Since this is a private client cache, only one entry is stored per URL. A Vary mismatch overwrites the previous entry with the new response.
Overrides
Section titled “Overrides”The cacheOverrides option lets you selectively bypass certain cache directives:
const client = new HttpClient( { cache: new InMemoryCacheStore() }, { cacheOverrides: { ignoreNoStore: true, // Cache even when no-store is set ignoreNoCache: true, // Skip revalidation even when no-cache is set minimumTTL: 60, // Floor: cache for at least 60 seconds maximumTTL: 3600, // Cap: cache for at most 1 hour }, },);| Override | Effect |
|---|---|
ignoreNoStore | Caches responses that have Cache-Control: no-store |
ignoreNoCache | Returns cached values without revalidation even when no-cache is set |
minimumTTL | Floor on the header-derived store TTL (seconds) |
maximumTTL | Cap on the header-derived store TTL (seconds) |
Private Cache Semantics
Section titled “Private Cache Semantics”HttpClient operates as a private cache (a client library, not a shared proxy), so:
Cache-Control: privateresponses are cacheable (we are the private cache)s-maxageis parsed but ignored for freshness calculationsproxy-revalidateis parsed but ignored
Store Options
Section titled “Store Options”Each cache store backend has its own configuration for eviction and limits.

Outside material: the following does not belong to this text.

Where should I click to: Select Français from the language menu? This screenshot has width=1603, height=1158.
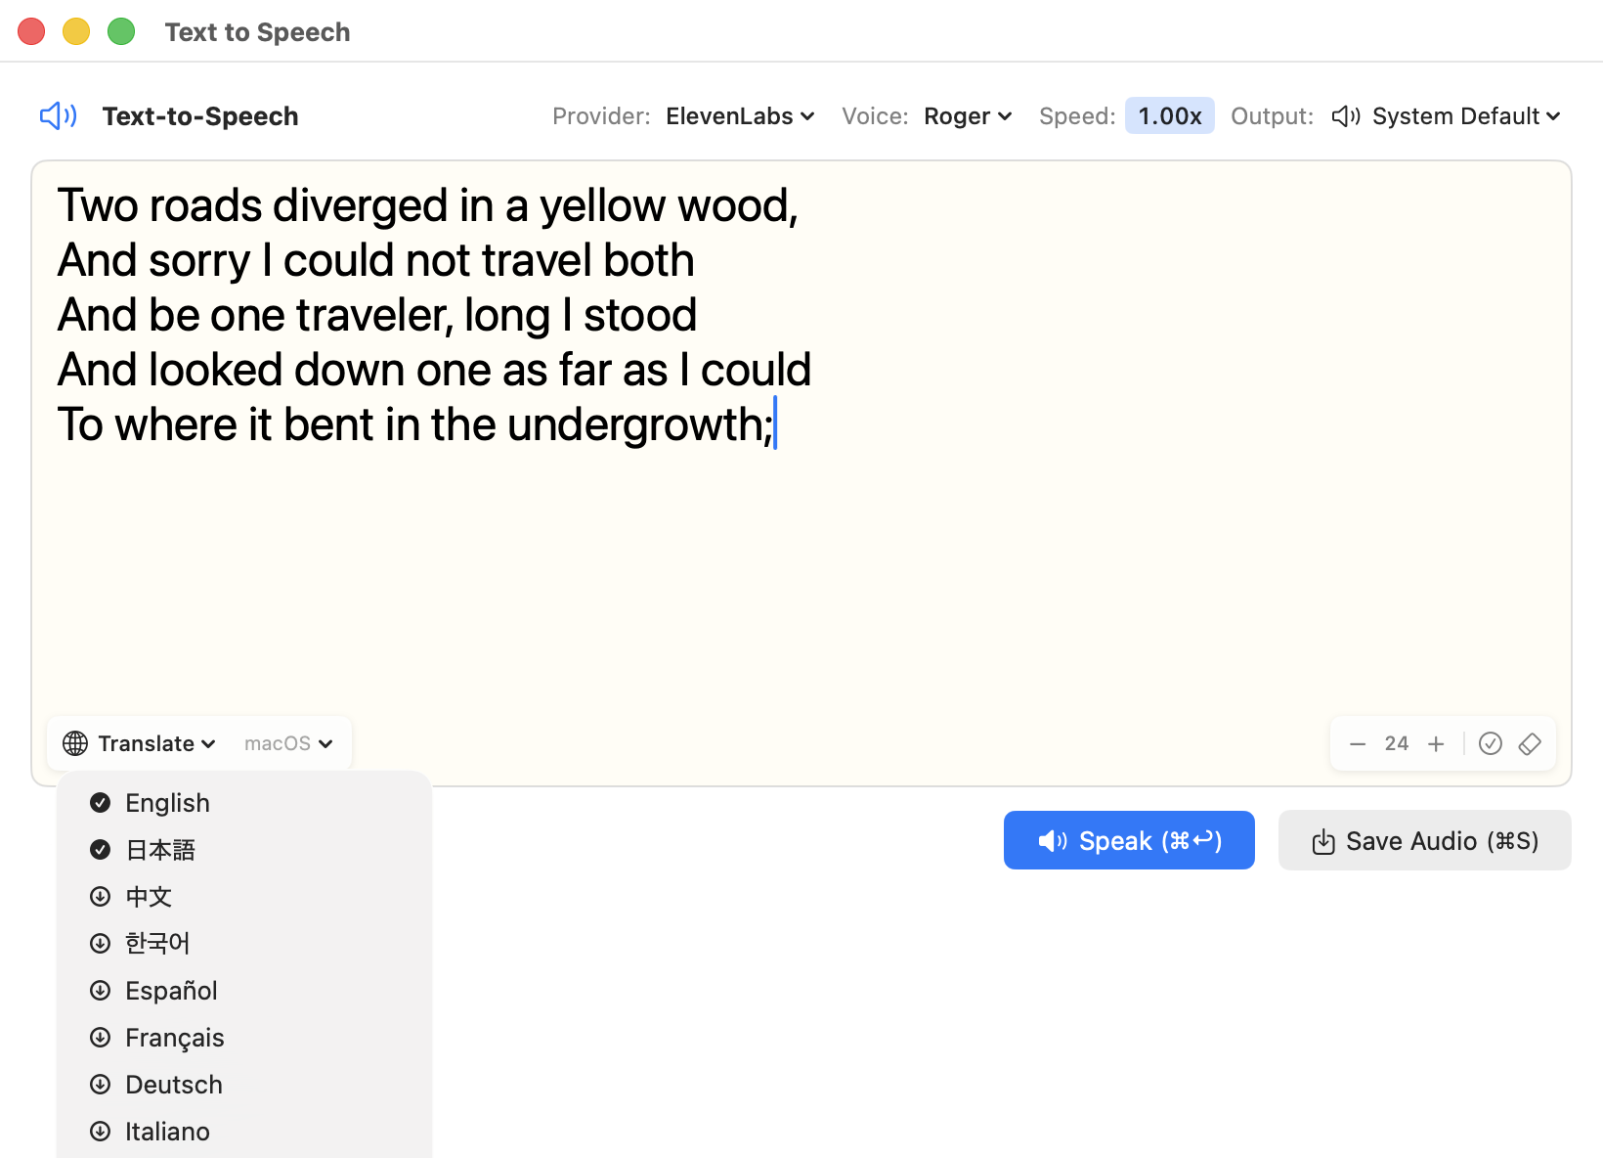click(x=175, y=1038)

import { InMemoryCacheStore } from '@http-client-toolkit/store-memory';
const cache = new InMemoryCacheStore({ maxItems: 1000, // Max cached entries maxMemoryBytes: 50_000_000, // 50 MB memory limit cleanupIntervalMs: 60_000, // Expired entry cleanup interval evictionRatio: 0.1, // Evict 10% when limits exceeded});The in-memory store uses LRU (Least Recently Used) eviction with dual limits — item count and memory usage. Expired entries are removed lazily on get and during scheduled cleanup.
Call cache.destroy() when done to clear the cleanup timer.
import { SQLiteCacheStore } from '@http-client-toolkit/store-sqlite';
const cache = new SQLiteCacheStore({ database: './cache.db', // File path or Database instance cleanupIntervalMs: 60_000, // Set to 0 to disable maxEntrySizeBytes: 5_242_880, // 5 MiB per entry});SQLite stores persist to disk, so cached data survives process restarts. Multiple stores can share a single database file by passing a better-sqlite3 Database instance.
import { DynamoDBCacheStore } from '@http-client-toolkit/store-dynamodb';
const cache = new DynamoDBCacheStore({ client: dynamoClient, tableName: 'http-client-toolkit', maxEntrySizeBytes: 390 * 1024, // 390 KB (DynamoDB 400 KB limit minus overhead)});DynamoDB uses native TTL for automatic item expiration — no cleanup timers needed. Note that DynamoDB TTL deletion can be delayed up to 48 hours, but stores filter expired items on read.
Memory Management
Section titled “Memory Management”In-memory and SQLite stores use background timers for cleanup. These timers call unref() so they don’t keep the Node.js process alive, but you should still call destroy() or close() when done:
const cache = new InMemoryCacheStore();
// ... use the cache ...
// Clean up when shutting downcache.destroy();DynamoDB stores don’t use timers, so no explicit cleanup is needed.